G20 summit: Major oil spill in Argentina leads to suspension of YPF/Schlumberger licence

Press Release 28 Nov 2018 anna

Photos, video available – see below.

Ahead of this week’s G20 summit in Buenos Aires, Argentinian authorities have suspended the licence of a YPF/Schlumberger partnership at a shale well in the Vaca Muerta shale province.

The suspension of the licence follows a major well blow-out at Bandurrias Sur block in Patagonia in October that contaminated up to 85 hectares of land with oil and drilling mud.

The well La Caverna 26 blew out on the night of 19 October and spewed a mixture of oil and drilling mud for 36 hours, according to local officials. Workers and officials were banned from carrying mobile phones onto the spill site after initial images were published online. No official information was available on the spill for a week.

The well is operated by Argentinian oil company YPF jointly with Schlumberger using a drilling rig and services supplied by Nabors.

The companies’ drilling licence for the affected wells was suspended last week by the regional environmental regulator, YPF confirmed to local press. YPF is due to present a report on the causes of the incidents and the work of its drilling contractor, Nabors.

Bandurria Sur oil spill satellite image. Credit: Greenpeace Andino, FARN

The Bandurrias Sur block is a shale oil pilot joint venture owned 51% by YPF and 49% by Schlumberger. Under the terms of an agreement signed in April 2017, Schlumberger is to invest USD 390 million in the pilot using a contribution in kind of services including drilling and completion, while YPF retains operator status.

The spill took place within 11.5 km of the town of Añelo (population 8 thousand) and Neuquén river. Remediation work began 10 days after the blowout and is expected to last 8 months.

Indigenous and environmental groups have demanded criminal investigation into the incident.

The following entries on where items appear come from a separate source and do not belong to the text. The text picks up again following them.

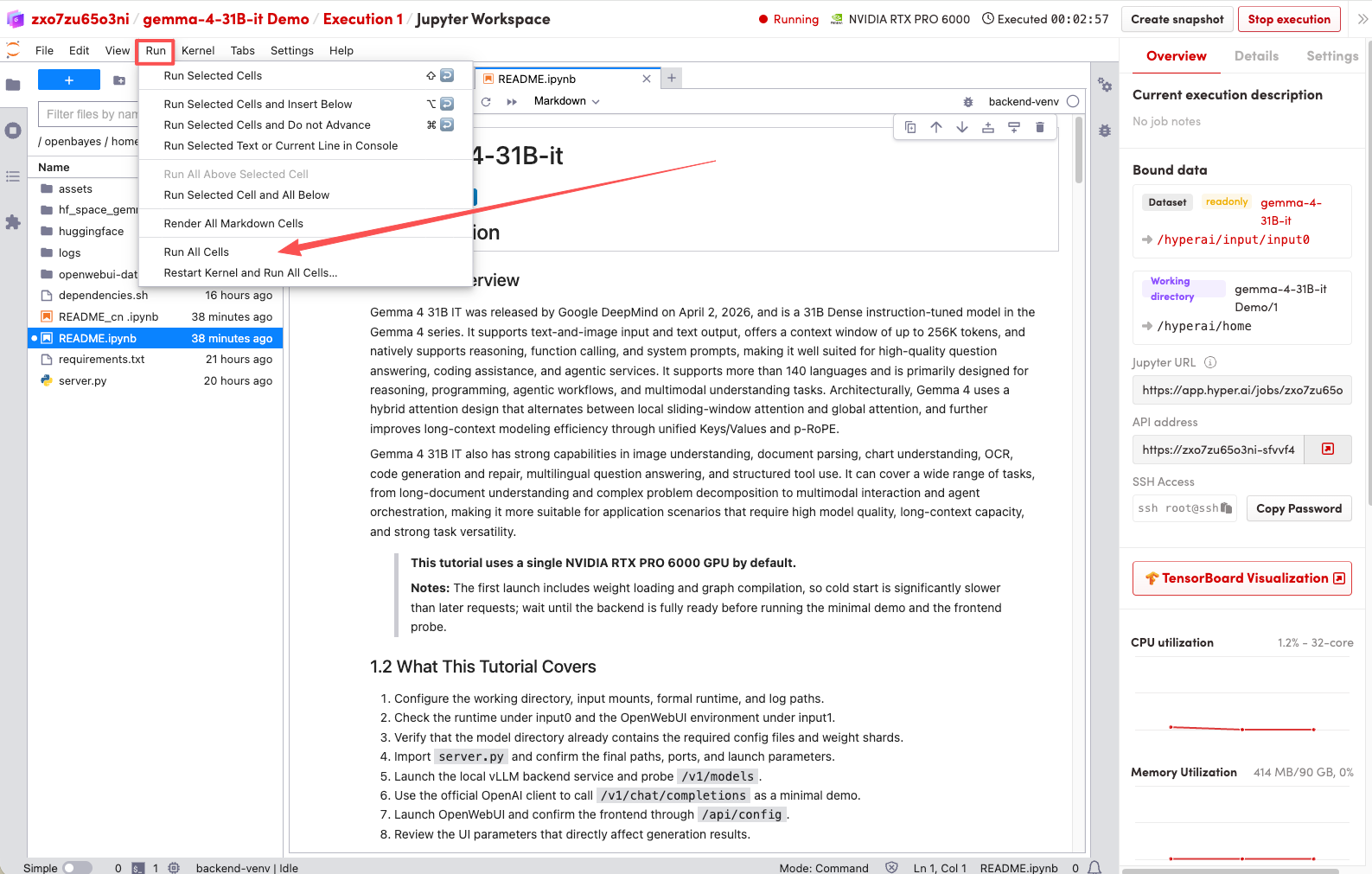Open the debugger bug icon in right sidebar
The width and height of the screenshot is (1372, 874).
(1105, 131)
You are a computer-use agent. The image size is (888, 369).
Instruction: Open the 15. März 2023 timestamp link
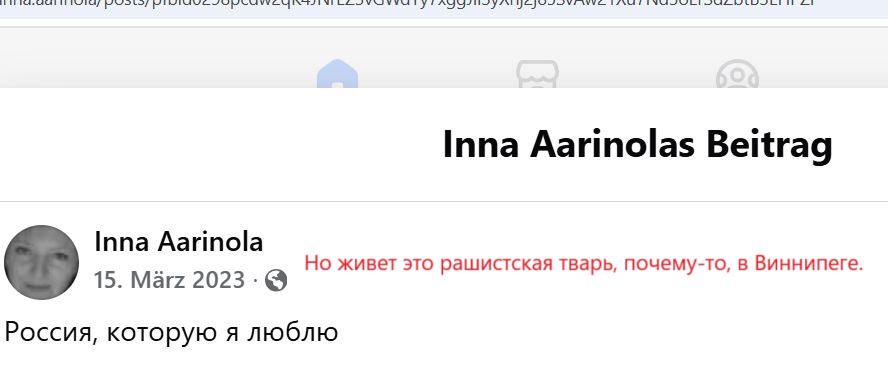tap(169, 280)
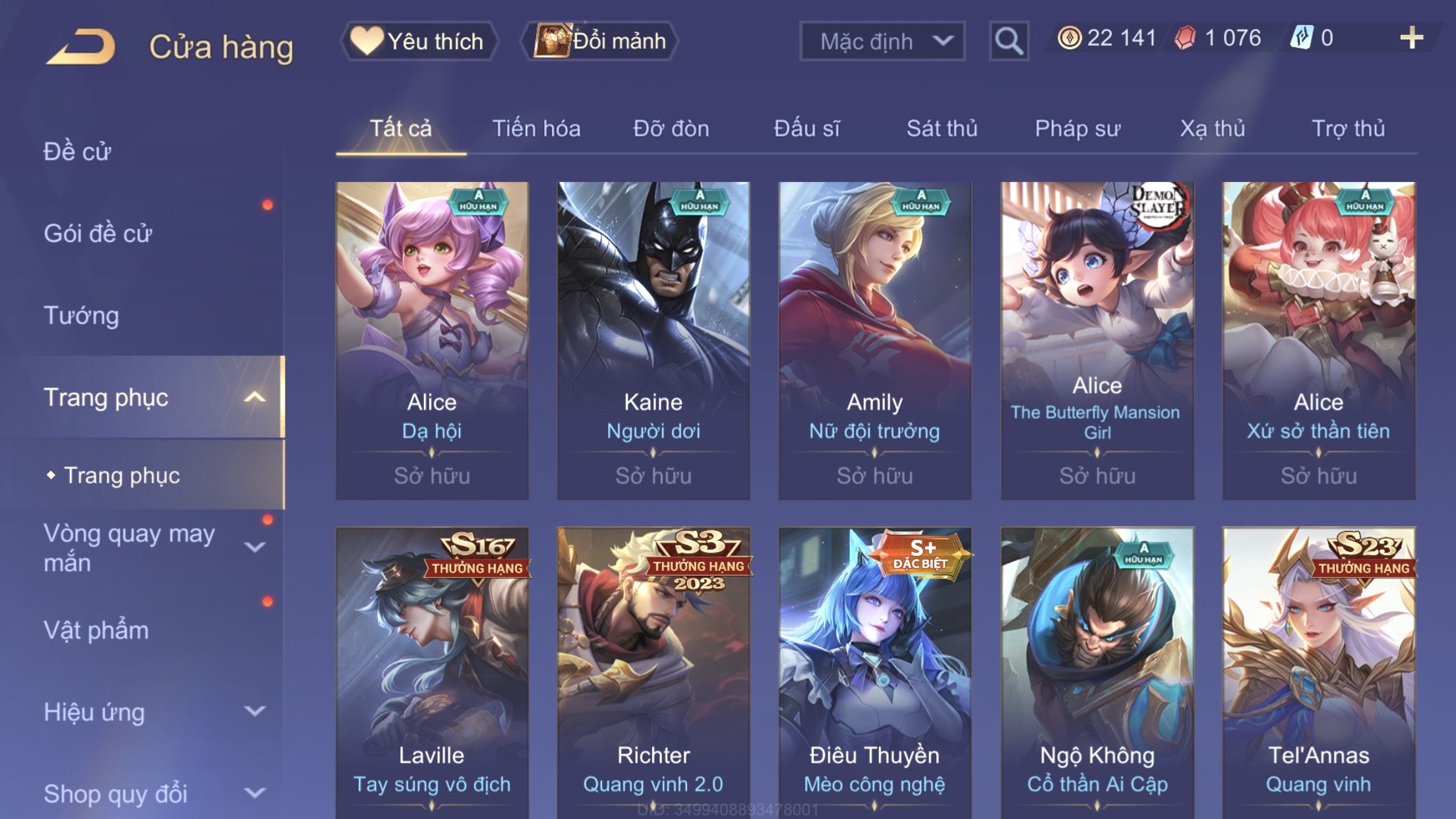The height and width of the screenshot is (819, 1456).
Task: Select the Pháp sư category tab
Action: click(x=1077, y=129)
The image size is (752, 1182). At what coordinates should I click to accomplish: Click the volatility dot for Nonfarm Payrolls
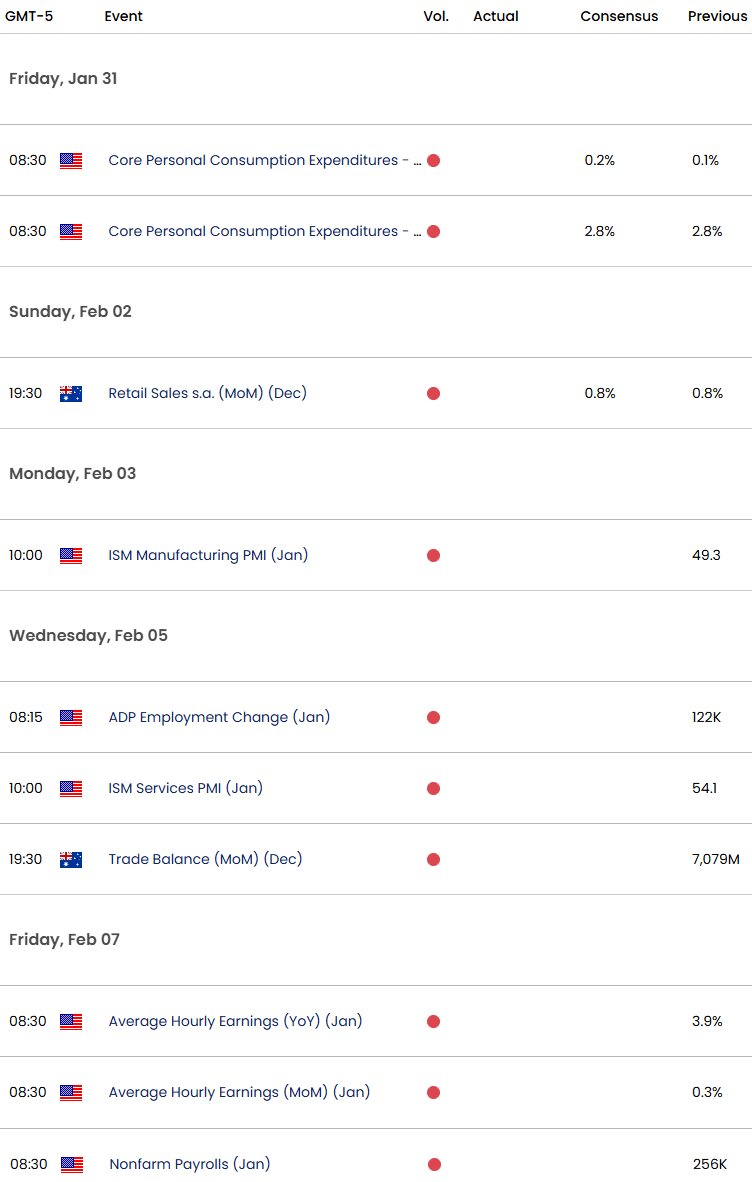(x=433, y=1164)
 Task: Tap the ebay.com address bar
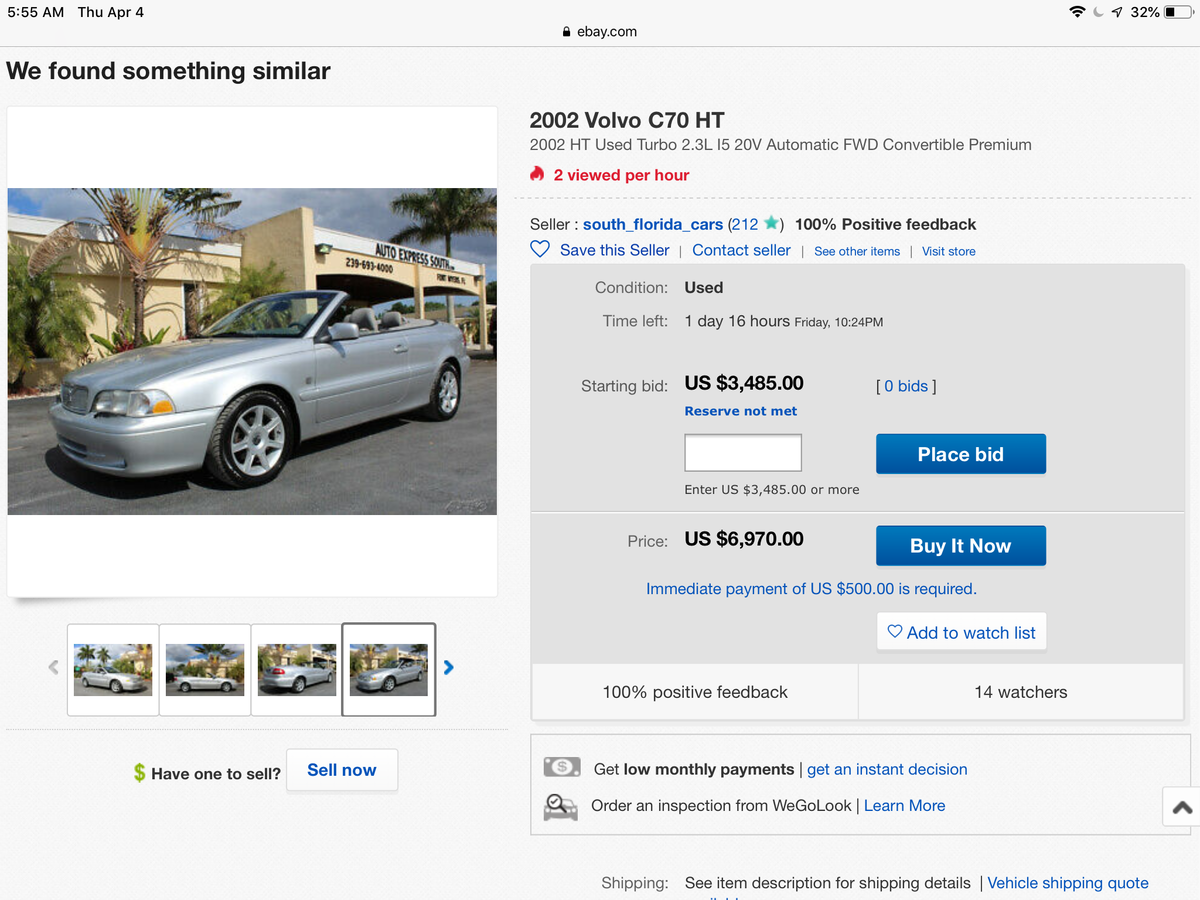click(600, 31)
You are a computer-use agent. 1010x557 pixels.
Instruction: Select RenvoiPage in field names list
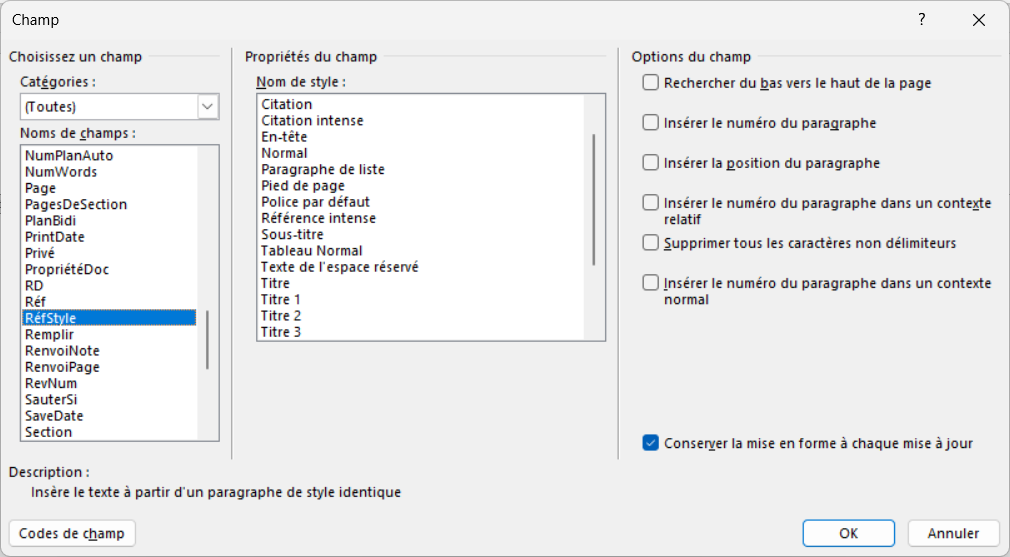coord(62,367)
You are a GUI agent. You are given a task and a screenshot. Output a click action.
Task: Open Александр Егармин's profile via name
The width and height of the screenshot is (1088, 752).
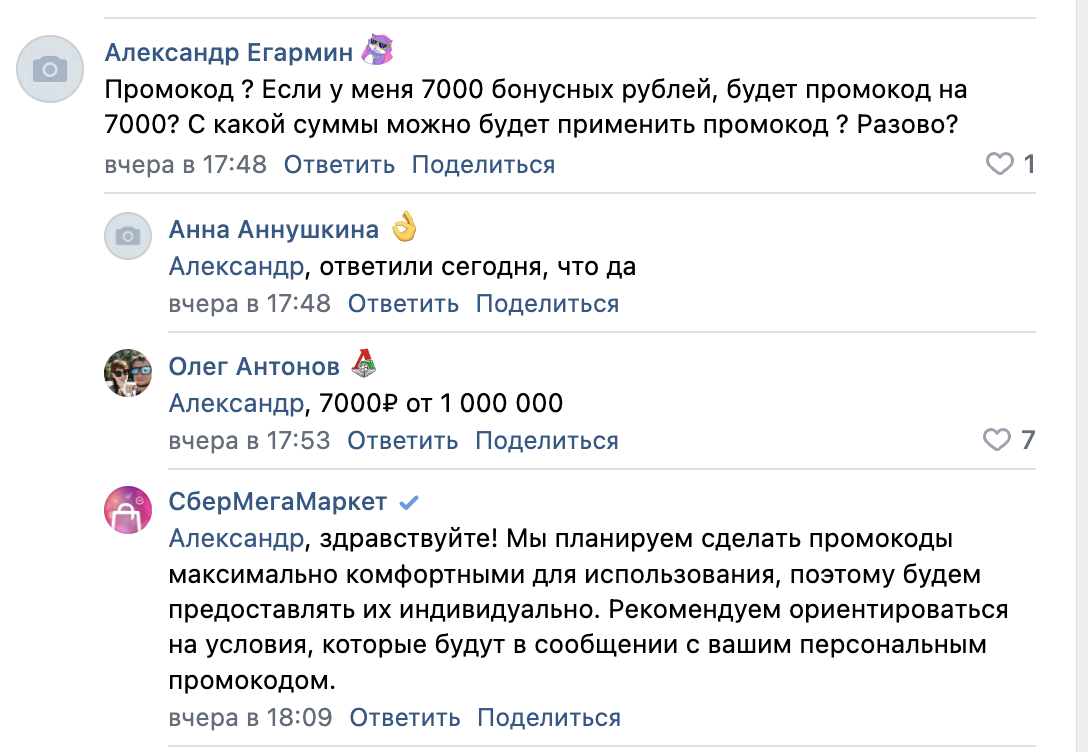point(229,52)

The Mapuche Confederation of Neuquén, representing indigenous communities in the affected area, welcomed the suspension of the YPF/Schlumberger licence, but insisted that a criminal investigation was needed targeting oil company management and public officials.

Jorge Nawel, Coordinator of the Mapuche Confederation of Neuquén, said:

“While welcoming the sanction imposed on YPF, we believe that this is no chance event. On the contrary, we believe that the sanction shows a fissure in the historical collusion between the provincial environmental regulator and oil companies.”

Following the incident, operator YPF prohibited workers from carrying mobile phones into the area, citing environmental and fire safety concerns. 85 hectares of land are estimated to be affected based on satellite photos by Greenpeace Argentina and FARN. According to estimates by the provincial Neuquen government the spill’s affected zone amounted to 45 hectares.

Nabors, a global S&P 500 drilling contractor specialising in drilling on land. In August this year an oil field worker was killed in an incident on a different drill site where Nabors was contracted.

Neither Schlumberger nor Nabors have issued any statements or reports on the incident.